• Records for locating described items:
------------------------------------------------------------------------
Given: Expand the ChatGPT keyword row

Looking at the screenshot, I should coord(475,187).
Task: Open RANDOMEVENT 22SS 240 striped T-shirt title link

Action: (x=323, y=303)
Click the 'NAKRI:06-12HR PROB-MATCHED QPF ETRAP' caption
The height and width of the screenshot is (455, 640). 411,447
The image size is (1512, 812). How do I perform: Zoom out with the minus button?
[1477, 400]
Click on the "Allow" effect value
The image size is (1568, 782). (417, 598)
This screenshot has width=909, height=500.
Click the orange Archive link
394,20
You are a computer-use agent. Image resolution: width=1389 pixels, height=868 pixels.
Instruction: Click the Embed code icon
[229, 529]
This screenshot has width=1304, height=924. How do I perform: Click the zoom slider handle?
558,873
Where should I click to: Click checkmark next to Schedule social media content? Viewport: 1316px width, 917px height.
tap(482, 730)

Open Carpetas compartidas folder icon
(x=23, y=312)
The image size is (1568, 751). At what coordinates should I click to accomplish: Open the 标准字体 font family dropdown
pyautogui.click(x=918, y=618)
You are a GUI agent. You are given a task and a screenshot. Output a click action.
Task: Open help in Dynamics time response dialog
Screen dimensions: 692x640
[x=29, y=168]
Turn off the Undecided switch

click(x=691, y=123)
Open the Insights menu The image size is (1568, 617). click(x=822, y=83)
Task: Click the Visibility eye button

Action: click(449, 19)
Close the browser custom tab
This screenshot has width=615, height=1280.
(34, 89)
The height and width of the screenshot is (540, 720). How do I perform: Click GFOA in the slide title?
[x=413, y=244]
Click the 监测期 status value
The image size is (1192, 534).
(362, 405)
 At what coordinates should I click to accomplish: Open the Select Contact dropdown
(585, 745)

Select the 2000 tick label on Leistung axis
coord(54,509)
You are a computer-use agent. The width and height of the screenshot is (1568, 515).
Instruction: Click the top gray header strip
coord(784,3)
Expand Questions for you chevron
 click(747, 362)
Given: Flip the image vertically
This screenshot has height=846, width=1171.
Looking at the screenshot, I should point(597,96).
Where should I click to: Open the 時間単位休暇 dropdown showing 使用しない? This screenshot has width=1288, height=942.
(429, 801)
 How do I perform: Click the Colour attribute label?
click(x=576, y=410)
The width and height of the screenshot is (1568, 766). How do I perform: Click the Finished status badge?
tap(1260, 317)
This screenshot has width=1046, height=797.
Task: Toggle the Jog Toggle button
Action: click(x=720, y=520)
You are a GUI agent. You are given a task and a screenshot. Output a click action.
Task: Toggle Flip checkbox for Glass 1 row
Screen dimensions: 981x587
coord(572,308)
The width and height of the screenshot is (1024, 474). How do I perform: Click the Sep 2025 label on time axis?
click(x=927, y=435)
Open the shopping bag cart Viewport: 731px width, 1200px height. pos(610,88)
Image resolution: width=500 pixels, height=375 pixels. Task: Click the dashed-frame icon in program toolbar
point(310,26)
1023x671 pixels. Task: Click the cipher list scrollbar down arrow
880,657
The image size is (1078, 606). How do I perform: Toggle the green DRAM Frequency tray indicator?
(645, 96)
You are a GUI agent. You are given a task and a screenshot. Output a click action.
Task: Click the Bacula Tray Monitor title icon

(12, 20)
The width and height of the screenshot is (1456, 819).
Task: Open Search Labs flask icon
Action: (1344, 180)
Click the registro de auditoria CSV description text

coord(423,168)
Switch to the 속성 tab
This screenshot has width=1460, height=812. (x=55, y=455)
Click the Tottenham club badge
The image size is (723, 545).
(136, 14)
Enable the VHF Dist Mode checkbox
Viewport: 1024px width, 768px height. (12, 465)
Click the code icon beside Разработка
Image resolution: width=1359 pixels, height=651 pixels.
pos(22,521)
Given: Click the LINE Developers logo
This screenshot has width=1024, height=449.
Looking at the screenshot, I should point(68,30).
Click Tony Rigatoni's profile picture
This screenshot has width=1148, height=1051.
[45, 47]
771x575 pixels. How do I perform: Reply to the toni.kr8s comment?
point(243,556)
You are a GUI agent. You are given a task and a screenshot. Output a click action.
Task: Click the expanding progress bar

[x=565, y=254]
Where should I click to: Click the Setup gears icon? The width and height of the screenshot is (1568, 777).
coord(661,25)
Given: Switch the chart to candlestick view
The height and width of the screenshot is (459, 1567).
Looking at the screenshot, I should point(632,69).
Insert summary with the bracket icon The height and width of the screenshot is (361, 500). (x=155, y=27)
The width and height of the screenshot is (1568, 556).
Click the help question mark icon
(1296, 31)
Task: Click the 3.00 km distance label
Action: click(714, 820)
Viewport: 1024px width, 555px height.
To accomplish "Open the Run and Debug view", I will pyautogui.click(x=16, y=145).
------------------------------------------------------------------------
• WHAT IS EXPECTED:
From the lines above, extract every one that contains the string "code", copying each such line in full.

• EXPECTED ANSWER:
Instruction: Click the Embed code icon
Click the code icon beside Разработка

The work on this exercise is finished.